**Exercise:** Scan the entries below for the word "column" and copy every line where it turns up.

++++ Data listing ++++

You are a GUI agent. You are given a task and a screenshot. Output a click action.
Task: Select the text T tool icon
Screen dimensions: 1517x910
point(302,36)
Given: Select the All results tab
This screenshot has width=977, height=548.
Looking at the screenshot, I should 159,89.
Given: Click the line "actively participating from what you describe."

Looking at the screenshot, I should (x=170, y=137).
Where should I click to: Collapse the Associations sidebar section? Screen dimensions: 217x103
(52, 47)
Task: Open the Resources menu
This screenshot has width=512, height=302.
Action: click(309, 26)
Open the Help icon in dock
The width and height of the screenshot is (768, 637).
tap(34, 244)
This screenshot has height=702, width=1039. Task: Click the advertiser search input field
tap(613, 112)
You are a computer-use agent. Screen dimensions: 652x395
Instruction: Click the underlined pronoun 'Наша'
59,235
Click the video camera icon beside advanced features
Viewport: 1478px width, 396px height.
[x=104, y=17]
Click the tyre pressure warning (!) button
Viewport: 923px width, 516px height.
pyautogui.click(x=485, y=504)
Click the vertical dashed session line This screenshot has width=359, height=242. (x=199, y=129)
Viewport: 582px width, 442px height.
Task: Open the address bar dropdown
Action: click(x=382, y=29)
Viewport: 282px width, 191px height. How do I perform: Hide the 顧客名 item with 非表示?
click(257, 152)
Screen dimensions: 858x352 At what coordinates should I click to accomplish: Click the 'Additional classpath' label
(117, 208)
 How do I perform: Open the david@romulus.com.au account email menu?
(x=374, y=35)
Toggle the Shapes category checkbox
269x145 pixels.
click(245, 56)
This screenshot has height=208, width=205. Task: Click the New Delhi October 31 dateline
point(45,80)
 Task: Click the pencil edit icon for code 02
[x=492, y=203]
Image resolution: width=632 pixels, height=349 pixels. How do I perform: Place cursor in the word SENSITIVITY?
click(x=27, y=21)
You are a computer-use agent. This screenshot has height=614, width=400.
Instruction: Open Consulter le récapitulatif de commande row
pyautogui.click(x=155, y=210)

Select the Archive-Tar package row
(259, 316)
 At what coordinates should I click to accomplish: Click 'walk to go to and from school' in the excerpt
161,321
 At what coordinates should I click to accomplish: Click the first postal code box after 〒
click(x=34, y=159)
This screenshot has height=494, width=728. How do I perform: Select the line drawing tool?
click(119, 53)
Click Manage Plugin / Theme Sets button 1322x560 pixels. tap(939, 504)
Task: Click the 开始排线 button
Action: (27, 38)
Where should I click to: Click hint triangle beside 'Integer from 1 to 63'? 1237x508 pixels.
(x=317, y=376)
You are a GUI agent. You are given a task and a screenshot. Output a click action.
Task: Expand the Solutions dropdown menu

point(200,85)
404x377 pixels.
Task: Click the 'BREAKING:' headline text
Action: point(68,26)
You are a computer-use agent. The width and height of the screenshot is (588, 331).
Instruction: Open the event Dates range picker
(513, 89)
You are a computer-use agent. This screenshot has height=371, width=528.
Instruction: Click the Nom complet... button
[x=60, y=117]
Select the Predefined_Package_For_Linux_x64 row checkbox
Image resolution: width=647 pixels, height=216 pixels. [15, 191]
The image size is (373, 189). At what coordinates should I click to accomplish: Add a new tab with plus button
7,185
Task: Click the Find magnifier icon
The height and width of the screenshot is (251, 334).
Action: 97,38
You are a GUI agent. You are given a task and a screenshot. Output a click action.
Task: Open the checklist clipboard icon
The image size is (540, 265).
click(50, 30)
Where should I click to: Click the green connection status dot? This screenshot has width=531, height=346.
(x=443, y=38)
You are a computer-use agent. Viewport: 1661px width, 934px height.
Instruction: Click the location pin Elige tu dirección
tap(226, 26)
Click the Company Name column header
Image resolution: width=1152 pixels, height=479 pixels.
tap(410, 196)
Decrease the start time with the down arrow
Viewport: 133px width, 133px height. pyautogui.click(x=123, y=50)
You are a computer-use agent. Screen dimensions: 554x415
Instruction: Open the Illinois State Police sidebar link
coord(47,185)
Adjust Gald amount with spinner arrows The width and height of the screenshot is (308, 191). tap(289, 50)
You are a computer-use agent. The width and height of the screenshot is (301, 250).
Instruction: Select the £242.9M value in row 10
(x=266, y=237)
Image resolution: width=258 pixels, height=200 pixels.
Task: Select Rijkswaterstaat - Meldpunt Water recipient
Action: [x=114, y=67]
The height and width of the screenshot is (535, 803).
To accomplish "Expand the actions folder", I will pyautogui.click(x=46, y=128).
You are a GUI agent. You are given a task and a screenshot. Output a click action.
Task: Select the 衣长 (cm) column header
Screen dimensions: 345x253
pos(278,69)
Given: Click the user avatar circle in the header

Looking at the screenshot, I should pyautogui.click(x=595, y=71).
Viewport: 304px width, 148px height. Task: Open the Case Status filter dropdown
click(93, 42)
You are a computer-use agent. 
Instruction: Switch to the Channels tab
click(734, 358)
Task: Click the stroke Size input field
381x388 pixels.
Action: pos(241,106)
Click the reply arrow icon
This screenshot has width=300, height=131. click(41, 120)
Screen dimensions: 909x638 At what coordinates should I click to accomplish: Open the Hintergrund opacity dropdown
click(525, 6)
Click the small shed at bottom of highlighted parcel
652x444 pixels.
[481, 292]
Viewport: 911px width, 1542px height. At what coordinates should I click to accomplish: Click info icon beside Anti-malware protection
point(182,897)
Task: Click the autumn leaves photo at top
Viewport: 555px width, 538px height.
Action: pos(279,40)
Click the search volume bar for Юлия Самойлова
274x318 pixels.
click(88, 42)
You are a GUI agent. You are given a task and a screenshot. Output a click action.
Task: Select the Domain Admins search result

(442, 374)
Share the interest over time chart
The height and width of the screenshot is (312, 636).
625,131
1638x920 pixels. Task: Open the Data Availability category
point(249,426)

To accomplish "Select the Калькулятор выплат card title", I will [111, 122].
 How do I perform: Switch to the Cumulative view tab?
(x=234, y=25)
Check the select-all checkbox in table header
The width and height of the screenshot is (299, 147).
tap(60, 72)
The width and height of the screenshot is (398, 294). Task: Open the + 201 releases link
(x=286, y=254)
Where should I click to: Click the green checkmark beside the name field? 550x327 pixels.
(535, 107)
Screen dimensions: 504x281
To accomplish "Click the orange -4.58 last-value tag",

++++

**Written answer:**
Click the Company Name column header
Task: Select the 衣长 (cm) column header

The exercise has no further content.